Records to process ▸
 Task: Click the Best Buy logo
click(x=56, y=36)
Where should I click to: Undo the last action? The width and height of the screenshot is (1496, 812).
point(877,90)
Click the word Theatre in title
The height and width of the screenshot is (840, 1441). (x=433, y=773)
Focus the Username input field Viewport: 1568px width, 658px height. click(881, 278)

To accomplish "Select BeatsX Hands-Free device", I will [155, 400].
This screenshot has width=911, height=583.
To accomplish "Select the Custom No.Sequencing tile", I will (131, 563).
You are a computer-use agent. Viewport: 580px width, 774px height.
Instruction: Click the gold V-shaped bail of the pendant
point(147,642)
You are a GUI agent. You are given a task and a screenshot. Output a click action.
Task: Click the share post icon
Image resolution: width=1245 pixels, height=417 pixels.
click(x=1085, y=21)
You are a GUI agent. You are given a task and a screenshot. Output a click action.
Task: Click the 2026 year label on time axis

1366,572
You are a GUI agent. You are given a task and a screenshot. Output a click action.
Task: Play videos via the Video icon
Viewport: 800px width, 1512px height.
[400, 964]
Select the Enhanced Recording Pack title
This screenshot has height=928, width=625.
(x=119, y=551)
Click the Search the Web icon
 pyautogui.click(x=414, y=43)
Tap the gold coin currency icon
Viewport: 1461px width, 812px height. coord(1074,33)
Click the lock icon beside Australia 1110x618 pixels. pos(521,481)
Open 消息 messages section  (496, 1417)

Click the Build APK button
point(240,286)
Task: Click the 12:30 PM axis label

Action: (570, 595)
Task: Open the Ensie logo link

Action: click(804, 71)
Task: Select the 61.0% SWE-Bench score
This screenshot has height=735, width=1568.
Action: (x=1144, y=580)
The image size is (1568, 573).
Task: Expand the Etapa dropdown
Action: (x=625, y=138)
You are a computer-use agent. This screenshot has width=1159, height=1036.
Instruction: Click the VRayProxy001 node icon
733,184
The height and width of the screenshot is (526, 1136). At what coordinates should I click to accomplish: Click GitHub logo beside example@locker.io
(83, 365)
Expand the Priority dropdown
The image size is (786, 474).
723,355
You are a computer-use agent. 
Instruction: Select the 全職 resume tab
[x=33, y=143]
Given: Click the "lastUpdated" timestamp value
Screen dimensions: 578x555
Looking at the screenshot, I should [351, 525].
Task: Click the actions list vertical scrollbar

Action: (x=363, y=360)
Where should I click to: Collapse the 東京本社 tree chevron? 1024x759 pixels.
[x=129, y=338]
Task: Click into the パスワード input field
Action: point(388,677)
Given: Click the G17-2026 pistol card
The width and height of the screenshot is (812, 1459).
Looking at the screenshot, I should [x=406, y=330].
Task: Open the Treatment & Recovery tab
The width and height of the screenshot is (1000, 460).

Activity ▸ Show the lines of the data that hold the word "will".

Task output ▸
To accomplish "Select BeatsX Hands-Free device", I will [155, 400].
To accomplish "Select the Custom No.Sequencing tile", I will (131, 563).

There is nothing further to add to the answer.